►

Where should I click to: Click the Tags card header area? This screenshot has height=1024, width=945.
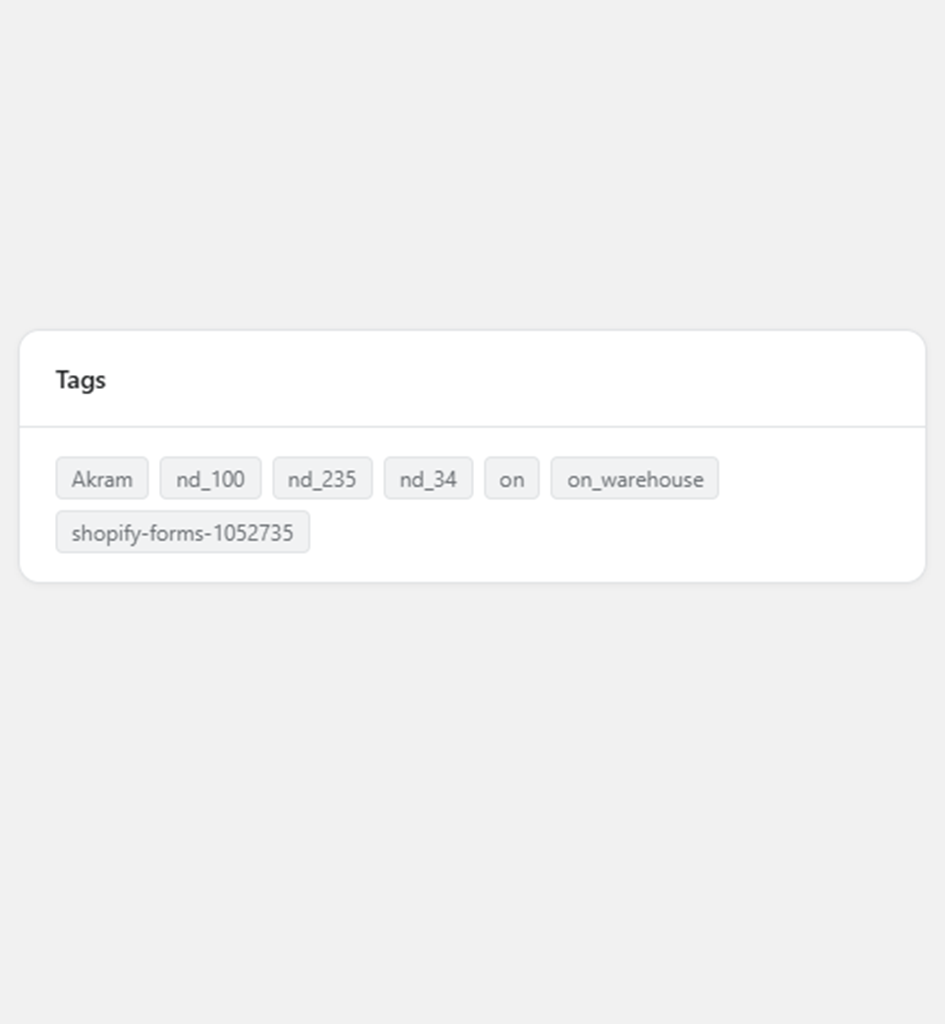coord(472,379)
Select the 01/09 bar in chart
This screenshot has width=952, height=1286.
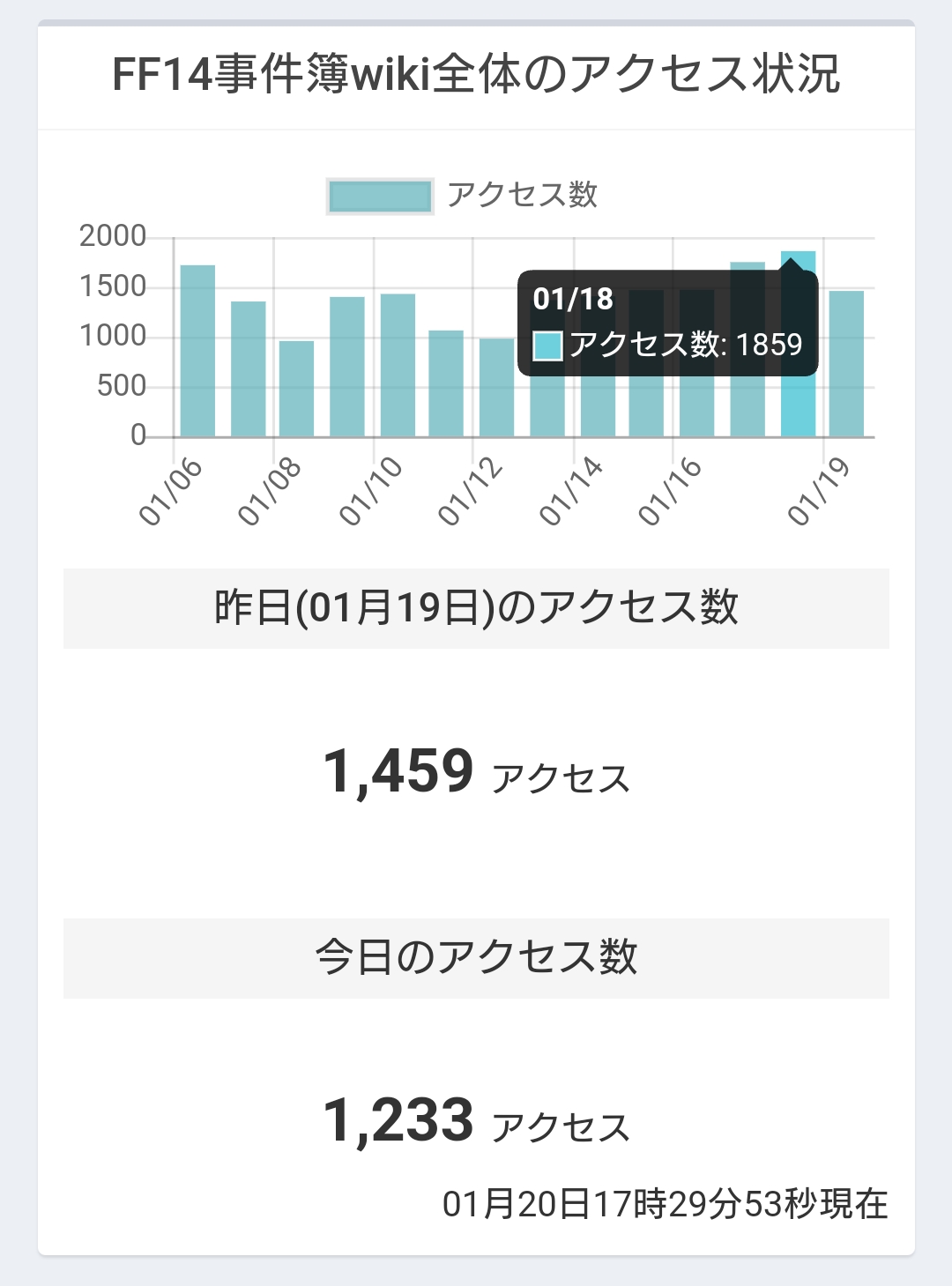[347, 367]
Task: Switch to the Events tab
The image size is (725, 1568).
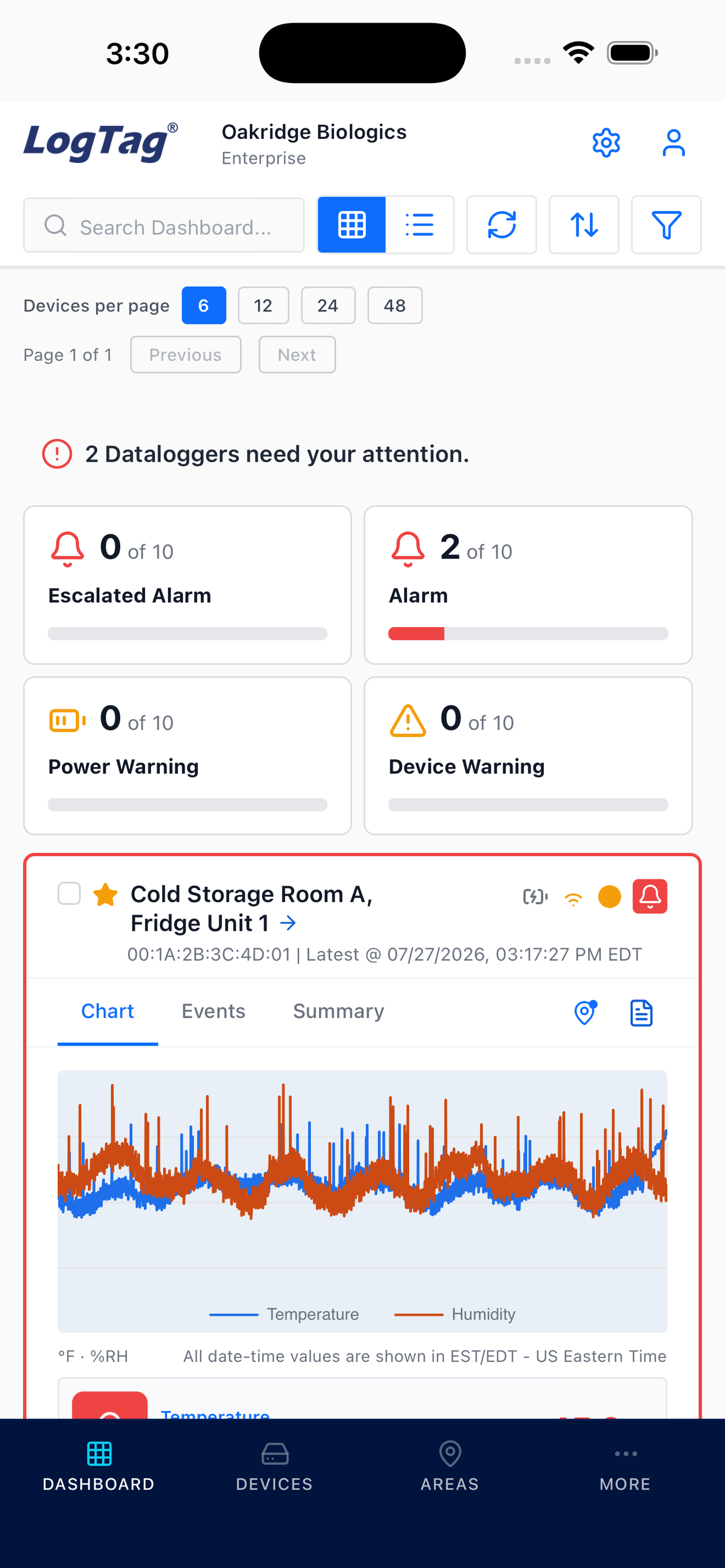Action: 213,1011
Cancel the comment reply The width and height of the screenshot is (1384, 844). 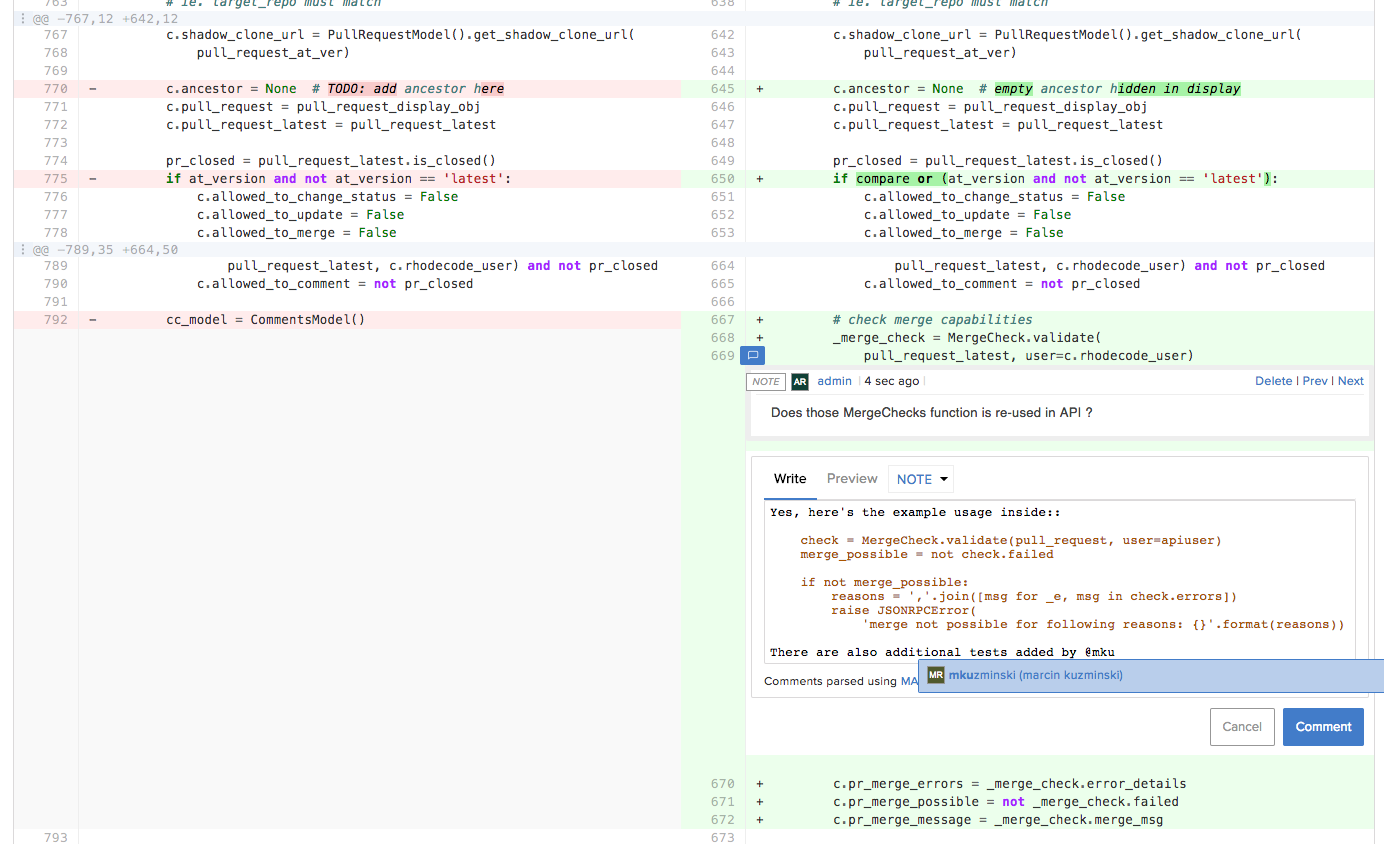(1242, 727)
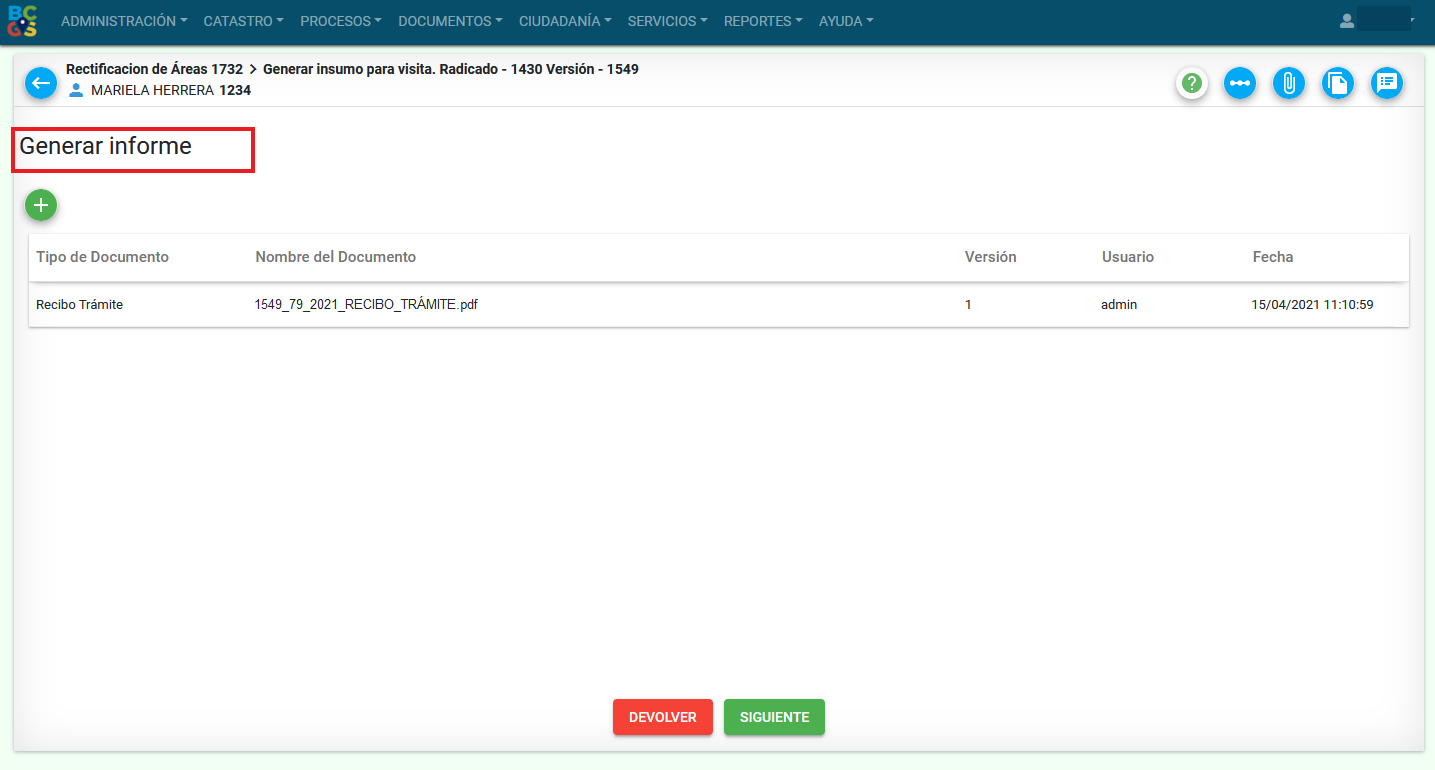Open the Ciudadanía menu
Viewport: 1435px width, 770px height.
coord(565,21)
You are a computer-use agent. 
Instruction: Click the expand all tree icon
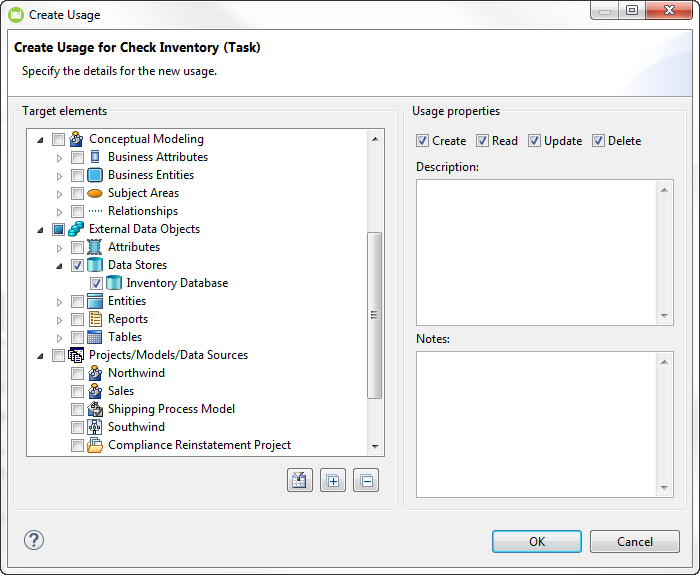(333, 481)
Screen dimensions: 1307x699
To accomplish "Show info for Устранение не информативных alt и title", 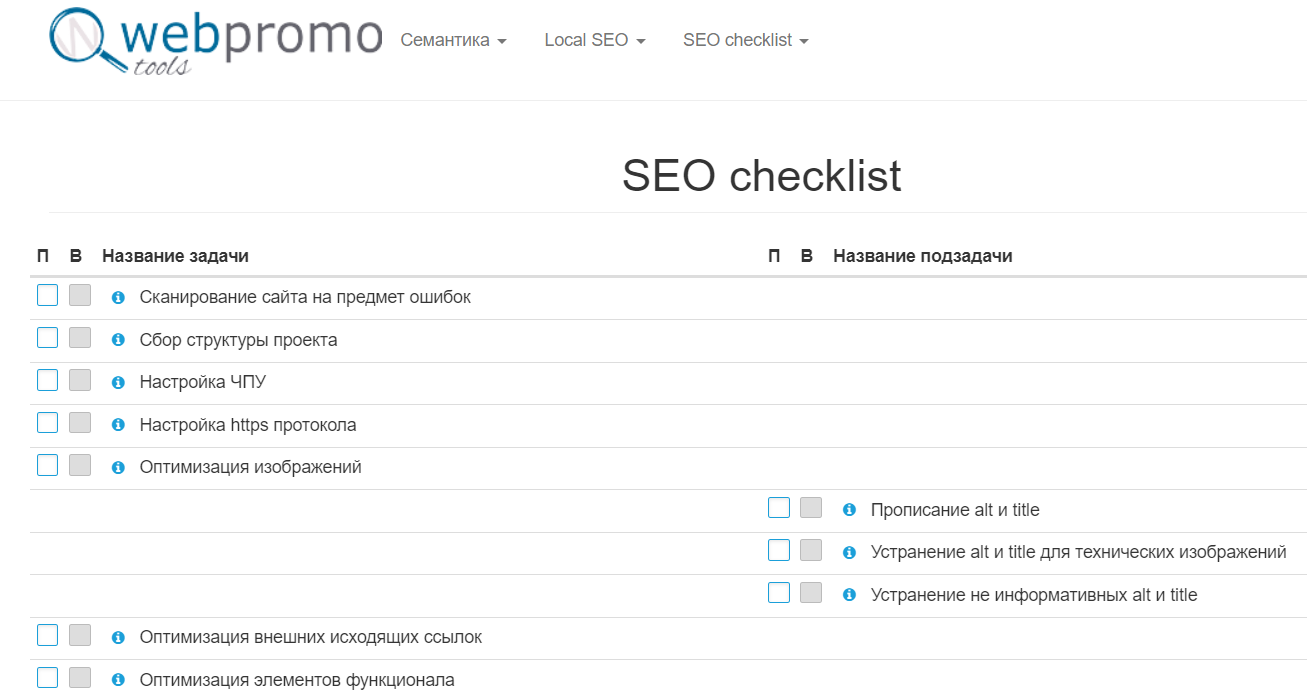I will (849, 595).
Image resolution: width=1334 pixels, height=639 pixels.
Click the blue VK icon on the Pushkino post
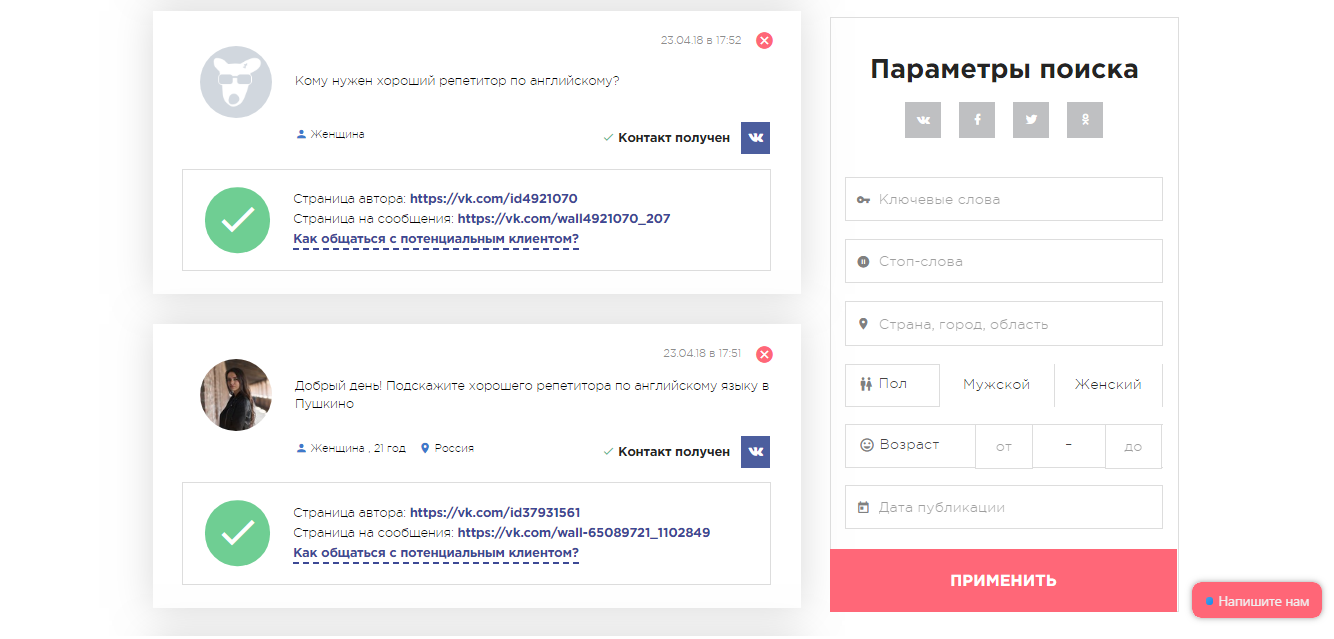click(x=755, y=451)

◄

Beginning with the line where "Image resolution: width=1334" appears, reproduce every remaining line of the listing above, the last one included, but none of the pictures.

Image resolution: width=1334 pixels, height=639 pixels.
Click the blue VK icon on the Pushkino post
click(x=755, y=451)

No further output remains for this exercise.